2. A device according to claim 1, wherein said signal processing means comprises an adder means (4) and a noise shaping means (6) .

3. A device according to claim 2, wherein the most significant bits of said n-bit digital input signal are supplied to a first input of said adder means (4) , the (n-m) least significant bits of said n-bit digital input signal are supplied to an input of said noise shaping means (6) , and a p-bit output signal (p < (n-m) ) of said noise shaping means (6) is supplied to a second input of said adder means (4), wherein said adder means (4) adds said m-bit and said p-bit signal to obtain an (m+1) -bit output signal supplied to said digital-to-analog conversion means (1).

4. A device according to claim 2 or 3, wherein said noise shaping means (6) is a ΣΔ-modulation means.

5. A device according to claim 3, wherein said p-bit output signal has a width of p=l bit.

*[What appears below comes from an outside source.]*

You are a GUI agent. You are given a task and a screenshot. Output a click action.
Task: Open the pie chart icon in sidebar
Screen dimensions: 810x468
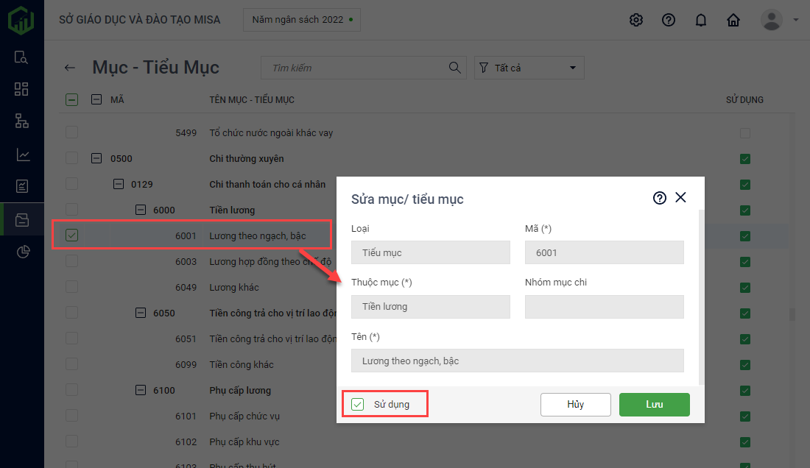[x=22, y=252]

6. A method for digital-to-analog conversion, comprising the steps of inputting a digital signal of n-bit width, performing a digital-to-analog conversion for output an analog signal corresponding to the input n-bit signal, characterized by performing a signal processing consisting of supplying said n-bit digital signal and outputting an (m+1) -bit digital signal subjected to said digital-to-analog conversion, with n > m+1, said digital-to-analog conversion being designed for performing an (m+1) -bit digital-to-analog conversion.

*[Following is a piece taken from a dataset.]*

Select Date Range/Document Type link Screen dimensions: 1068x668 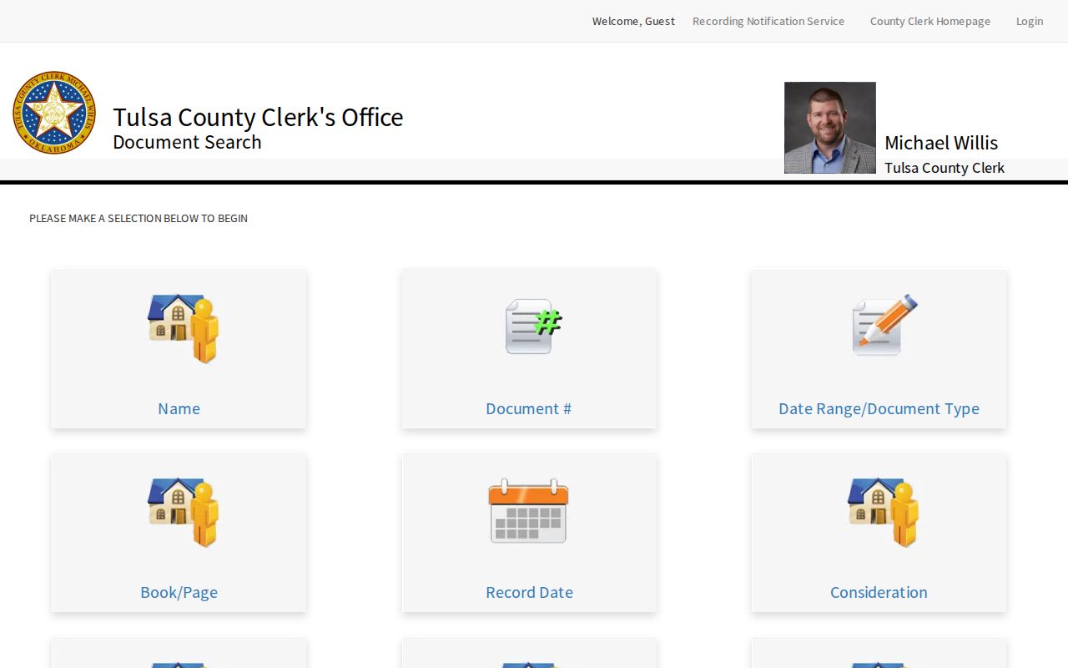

7. A method according to claim 6, wherein said signal processing comprises an adding step and a noise shaping step.

8. A method according to claim 7, wherein the m most significant bits of said n-bit digital input signal are used as a first argument in said adding step, the (n-m) least significant bits of said n-bit digital input signal are subjected to said noise shaping step, and said noise shaping step yields a p-bit output signal (p < (n-m) ) used as a second argument in said adding step, wherein said adding step adding said m-bit and said p-bit signal yields an (m+1) -bit output signal subjected to said digital-to-analog conversion.

9. A method according to claim 7 or 8, wherein said noise shaping step performs a ΣΔ-modulation.

10. A method according to claim 8, wherein said p-bit output signal has a width of p=l bit.